### Task
Only the lines from the top of the data through the one with "is (1024, 502)." are to be written out, each exactly as it stands.

### The input
┄┄┄┄┄┄

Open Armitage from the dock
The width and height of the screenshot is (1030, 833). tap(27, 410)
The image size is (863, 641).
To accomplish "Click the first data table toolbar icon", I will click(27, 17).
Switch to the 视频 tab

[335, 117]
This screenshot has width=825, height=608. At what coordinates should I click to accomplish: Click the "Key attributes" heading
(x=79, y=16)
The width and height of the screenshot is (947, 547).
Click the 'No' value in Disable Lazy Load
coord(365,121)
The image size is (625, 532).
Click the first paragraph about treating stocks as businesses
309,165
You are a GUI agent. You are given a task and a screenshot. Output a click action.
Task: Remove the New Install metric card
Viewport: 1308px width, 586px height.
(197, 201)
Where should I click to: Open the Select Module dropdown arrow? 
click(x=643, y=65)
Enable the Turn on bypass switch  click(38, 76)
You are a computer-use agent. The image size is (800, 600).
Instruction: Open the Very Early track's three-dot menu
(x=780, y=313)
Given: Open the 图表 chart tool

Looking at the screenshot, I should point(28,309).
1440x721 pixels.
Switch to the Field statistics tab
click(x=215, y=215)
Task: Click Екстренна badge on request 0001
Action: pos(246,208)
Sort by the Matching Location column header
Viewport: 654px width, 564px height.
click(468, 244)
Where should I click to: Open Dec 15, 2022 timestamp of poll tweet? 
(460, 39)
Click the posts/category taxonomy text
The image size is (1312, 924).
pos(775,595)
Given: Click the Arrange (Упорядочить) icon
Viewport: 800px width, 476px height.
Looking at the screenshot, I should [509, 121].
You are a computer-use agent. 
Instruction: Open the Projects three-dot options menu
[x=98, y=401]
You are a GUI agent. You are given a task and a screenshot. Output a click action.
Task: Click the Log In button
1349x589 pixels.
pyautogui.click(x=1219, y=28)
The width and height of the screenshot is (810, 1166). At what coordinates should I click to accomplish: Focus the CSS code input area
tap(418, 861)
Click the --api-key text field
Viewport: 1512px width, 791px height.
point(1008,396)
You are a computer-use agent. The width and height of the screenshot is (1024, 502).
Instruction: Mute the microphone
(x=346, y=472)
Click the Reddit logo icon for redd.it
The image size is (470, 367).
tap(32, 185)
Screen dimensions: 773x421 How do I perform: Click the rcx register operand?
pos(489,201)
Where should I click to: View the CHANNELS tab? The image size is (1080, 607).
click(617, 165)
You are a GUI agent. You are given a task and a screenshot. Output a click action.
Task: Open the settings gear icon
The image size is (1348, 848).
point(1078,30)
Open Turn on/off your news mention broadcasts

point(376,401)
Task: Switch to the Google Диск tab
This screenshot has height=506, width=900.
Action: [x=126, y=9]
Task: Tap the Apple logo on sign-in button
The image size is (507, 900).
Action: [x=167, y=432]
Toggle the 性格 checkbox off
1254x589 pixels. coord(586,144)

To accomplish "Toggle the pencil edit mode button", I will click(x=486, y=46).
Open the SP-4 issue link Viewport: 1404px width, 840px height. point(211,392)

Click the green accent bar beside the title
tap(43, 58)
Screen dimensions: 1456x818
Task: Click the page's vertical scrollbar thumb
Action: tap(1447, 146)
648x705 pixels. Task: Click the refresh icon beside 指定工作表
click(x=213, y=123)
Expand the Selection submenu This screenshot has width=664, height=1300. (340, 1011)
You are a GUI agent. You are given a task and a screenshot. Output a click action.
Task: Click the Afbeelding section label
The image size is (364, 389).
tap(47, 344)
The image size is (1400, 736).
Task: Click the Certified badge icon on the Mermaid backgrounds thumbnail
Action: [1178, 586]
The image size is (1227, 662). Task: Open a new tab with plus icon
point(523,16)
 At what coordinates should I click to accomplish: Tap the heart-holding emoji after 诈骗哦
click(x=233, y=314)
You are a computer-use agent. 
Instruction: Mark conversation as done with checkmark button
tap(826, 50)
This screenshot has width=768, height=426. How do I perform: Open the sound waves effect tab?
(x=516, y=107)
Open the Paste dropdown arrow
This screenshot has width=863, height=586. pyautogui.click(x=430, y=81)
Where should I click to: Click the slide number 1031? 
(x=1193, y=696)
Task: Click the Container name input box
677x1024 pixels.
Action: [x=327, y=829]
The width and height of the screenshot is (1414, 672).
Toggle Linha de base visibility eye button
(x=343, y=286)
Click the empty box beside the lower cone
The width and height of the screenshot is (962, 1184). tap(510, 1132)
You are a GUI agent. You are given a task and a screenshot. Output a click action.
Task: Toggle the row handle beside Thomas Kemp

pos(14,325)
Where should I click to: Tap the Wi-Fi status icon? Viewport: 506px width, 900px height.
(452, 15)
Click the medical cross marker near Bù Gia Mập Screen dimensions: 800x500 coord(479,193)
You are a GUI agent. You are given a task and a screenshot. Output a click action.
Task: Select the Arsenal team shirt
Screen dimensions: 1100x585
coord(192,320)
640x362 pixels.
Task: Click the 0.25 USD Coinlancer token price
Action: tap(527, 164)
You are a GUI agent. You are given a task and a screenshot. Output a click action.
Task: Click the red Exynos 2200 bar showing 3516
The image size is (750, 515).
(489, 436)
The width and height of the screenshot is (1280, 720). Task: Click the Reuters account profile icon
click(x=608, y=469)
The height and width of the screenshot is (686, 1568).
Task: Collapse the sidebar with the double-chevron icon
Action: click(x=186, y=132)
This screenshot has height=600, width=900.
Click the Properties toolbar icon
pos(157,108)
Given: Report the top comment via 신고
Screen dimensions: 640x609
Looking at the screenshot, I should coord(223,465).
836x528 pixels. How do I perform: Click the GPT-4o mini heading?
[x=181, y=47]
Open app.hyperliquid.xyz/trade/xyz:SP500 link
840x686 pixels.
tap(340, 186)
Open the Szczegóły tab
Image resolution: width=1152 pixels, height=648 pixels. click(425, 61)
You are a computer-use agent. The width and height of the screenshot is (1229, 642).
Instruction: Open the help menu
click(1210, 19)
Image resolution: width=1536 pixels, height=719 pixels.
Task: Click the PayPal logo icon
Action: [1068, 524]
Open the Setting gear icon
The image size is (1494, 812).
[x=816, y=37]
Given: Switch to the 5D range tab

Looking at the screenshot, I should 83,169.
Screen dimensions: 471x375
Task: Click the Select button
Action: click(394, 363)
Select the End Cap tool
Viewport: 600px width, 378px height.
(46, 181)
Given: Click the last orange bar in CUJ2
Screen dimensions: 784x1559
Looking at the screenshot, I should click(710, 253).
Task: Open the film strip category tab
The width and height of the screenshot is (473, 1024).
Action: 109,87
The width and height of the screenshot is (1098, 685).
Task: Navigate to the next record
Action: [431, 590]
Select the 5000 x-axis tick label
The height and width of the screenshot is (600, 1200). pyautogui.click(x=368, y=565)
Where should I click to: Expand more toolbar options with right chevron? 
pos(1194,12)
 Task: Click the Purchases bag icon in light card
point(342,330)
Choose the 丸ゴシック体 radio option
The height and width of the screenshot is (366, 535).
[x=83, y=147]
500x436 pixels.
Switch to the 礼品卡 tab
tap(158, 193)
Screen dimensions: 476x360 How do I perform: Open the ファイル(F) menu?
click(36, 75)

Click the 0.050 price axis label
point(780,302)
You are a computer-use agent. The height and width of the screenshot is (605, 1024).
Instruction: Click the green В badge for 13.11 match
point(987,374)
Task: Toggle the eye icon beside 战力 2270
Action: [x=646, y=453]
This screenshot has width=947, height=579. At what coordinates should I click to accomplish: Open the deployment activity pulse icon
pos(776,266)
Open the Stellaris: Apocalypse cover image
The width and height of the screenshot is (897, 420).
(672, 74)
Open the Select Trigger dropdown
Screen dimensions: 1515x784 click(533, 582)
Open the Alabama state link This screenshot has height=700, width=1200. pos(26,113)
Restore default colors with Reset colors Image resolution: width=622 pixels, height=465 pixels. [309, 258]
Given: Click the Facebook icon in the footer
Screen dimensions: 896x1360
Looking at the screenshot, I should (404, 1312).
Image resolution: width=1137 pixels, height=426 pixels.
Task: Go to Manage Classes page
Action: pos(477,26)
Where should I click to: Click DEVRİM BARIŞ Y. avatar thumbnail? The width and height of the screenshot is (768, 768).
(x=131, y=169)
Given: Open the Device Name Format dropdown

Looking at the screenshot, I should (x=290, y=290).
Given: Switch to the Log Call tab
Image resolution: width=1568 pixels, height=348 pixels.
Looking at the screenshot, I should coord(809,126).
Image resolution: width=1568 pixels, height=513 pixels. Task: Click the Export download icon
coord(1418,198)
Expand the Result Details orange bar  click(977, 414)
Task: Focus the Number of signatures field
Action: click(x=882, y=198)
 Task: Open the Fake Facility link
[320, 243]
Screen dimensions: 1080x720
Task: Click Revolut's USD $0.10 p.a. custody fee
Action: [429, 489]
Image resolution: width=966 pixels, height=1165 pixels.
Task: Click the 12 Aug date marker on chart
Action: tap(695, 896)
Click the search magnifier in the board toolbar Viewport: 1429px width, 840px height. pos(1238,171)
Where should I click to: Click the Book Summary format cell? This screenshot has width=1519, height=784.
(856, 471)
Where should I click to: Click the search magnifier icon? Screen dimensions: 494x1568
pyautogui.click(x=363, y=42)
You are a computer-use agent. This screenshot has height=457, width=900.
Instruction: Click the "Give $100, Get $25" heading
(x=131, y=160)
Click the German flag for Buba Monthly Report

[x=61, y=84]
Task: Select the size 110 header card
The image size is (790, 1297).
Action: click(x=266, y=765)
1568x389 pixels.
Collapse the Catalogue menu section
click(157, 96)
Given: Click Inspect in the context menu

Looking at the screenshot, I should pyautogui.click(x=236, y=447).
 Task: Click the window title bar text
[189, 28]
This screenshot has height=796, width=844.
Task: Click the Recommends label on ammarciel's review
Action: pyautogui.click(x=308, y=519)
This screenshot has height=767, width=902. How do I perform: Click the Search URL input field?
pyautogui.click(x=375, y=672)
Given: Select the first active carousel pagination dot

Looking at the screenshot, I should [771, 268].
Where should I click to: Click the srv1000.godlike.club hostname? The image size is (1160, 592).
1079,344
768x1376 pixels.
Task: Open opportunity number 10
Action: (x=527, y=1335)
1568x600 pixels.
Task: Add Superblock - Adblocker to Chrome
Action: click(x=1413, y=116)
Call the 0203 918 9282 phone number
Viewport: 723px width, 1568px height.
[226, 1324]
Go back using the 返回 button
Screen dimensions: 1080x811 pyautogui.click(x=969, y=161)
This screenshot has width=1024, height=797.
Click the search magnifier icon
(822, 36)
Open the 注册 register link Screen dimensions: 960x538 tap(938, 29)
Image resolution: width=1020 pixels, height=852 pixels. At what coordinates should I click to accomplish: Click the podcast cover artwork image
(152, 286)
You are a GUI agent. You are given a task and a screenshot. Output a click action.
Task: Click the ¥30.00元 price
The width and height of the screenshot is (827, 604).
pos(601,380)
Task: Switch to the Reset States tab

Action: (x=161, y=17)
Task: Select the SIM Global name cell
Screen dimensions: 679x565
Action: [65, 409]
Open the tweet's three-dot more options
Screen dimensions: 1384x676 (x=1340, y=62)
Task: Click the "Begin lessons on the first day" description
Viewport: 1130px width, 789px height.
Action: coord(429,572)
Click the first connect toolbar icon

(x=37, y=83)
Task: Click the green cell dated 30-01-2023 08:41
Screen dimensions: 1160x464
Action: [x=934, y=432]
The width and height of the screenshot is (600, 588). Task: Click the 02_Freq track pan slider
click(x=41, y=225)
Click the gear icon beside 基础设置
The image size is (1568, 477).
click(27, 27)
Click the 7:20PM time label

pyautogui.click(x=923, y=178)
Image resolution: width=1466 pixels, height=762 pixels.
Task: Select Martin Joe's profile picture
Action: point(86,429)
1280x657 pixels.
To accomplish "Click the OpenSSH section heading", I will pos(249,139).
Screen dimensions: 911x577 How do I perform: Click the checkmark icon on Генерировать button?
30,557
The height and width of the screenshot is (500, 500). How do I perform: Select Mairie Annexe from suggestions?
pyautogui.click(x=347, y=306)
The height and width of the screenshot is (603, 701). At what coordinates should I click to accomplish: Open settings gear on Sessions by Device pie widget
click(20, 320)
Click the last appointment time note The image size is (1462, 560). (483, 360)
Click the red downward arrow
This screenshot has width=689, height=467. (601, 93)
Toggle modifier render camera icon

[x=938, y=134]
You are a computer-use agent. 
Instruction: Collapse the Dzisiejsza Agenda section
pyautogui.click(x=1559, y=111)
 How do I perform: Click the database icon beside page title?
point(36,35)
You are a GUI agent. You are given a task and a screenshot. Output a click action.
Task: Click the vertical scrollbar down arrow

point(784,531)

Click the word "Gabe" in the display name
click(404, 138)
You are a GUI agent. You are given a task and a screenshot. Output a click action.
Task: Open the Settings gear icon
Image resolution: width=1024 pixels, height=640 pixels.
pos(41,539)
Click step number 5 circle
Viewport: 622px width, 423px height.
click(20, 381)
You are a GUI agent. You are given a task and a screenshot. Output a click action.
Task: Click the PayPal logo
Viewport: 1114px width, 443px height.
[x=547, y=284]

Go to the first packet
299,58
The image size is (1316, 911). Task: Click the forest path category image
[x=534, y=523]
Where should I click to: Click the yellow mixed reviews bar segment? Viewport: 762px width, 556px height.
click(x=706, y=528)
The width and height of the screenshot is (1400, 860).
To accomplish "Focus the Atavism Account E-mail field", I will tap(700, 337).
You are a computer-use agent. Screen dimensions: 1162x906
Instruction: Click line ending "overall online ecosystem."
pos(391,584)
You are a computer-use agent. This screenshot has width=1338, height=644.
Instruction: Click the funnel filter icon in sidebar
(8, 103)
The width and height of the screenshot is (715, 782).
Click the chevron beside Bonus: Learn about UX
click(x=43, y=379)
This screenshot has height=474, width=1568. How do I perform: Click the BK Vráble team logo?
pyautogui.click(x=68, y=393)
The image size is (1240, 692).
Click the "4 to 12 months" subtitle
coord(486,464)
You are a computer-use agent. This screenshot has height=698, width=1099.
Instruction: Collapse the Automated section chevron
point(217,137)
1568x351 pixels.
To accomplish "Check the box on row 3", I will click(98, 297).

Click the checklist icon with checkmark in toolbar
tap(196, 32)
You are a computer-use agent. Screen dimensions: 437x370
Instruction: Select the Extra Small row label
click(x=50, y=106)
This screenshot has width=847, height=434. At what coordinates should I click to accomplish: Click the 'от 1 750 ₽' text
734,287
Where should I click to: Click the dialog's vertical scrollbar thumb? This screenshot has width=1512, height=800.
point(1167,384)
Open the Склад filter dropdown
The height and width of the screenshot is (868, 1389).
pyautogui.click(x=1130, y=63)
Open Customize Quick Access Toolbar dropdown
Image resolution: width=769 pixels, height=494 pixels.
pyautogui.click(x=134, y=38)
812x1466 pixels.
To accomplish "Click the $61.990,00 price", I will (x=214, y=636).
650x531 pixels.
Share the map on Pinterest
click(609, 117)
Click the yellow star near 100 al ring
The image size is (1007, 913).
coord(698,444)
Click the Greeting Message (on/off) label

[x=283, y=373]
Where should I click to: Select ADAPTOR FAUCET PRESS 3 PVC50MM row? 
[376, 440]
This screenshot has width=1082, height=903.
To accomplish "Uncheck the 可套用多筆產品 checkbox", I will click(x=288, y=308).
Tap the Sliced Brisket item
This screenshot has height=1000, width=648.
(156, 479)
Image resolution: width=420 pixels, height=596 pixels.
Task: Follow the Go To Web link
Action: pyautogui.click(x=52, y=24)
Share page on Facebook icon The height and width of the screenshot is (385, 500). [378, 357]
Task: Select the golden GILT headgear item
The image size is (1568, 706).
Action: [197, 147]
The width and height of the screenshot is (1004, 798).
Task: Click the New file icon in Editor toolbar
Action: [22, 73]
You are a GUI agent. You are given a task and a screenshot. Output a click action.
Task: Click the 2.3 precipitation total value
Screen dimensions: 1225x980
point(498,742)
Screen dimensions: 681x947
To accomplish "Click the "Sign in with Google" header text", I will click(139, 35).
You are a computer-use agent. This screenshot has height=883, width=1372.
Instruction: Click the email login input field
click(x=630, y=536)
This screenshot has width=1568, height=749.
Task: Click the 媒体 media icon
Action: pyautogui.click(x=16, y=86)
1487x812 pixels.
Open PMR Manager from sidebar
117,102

┄┄┄┄┄┄

### Result
Open Armitage from the dock
The width and height of the screenshot is (1030, 833). tap(27, 410)
The image size is (863, 641).
To accomplish "Click the first data table toolbar icon", I will click(27, 17).
Switch to the 视频 tab

[335, 117]
This screenshot has width=825, height=608. At what coordinates should I click to accomplish: Click the "Key attributes" heading
(x=79, y=16)
The width and height of the screenshot is (947, 547).
Click the 'No' value in Disable Lazy Load
coord(365,121)
The image size is (625, 532).
Click the first paragraph about treating stocks as businesses
309,165
You are a GUI agent. You are given a task and a screenshot. Output a click action.
Task: Remove the New Install metric card
Viewport: 1308px width, 586px height.
(197, 201)
Where should I click to: Open the Select Module dropdown arrow? 
click(x=643, y=65)
Enable the Turn on bypass switch  click(38, 76)
You are a computer-use agent. The image size is (800, 600).
Instruction: Open the Very Early track's three-dot menu
(x=780, y=313)
Given: Open the 图表 chart tool

Looking at the screenshot, I should point(28,309).
1440x721 pixels.
Switch to the Field statistics tab
click(x=215, y=215)
Task: Click Екстренна badge on request 0001
Action: pos(246,208)
Sort by the Matching Location column header
Viewport: 654px width, 564px height.
click(468, 244)
Where should I click to: Open Dec 15, 2022 timestamp of poll tweet? 
(460, 39)
Click the posts/category taxonomy text
The image size is (1312, 924).
pos(775,595)
Given: Click the Arrange (Упорядочить) icon
Viewport: 800px width, 476px height.
Looking at the screenshot, I should [509, 121].
You are a computer-use agent. 
Instruction: Open the Projects three-dot options menu
[x=98, y=401]
You are a GUI agent. You are given a task and a screenshot. Output a click action.
Task: Click the Log In button
1349x589 pixels.
pyautogui.click(x=1219, y=28)
The width and height of the screenshot is (810, 1166). At what coordinates should I click to accomplish: Focus the CSS code input area
tap(418, 861)
Click the --api-key text field
Viewport: 1512px width, 791px height.
point(1008,396)
You are a computer-use agent. The width and height of the screenshot is (1024, 502).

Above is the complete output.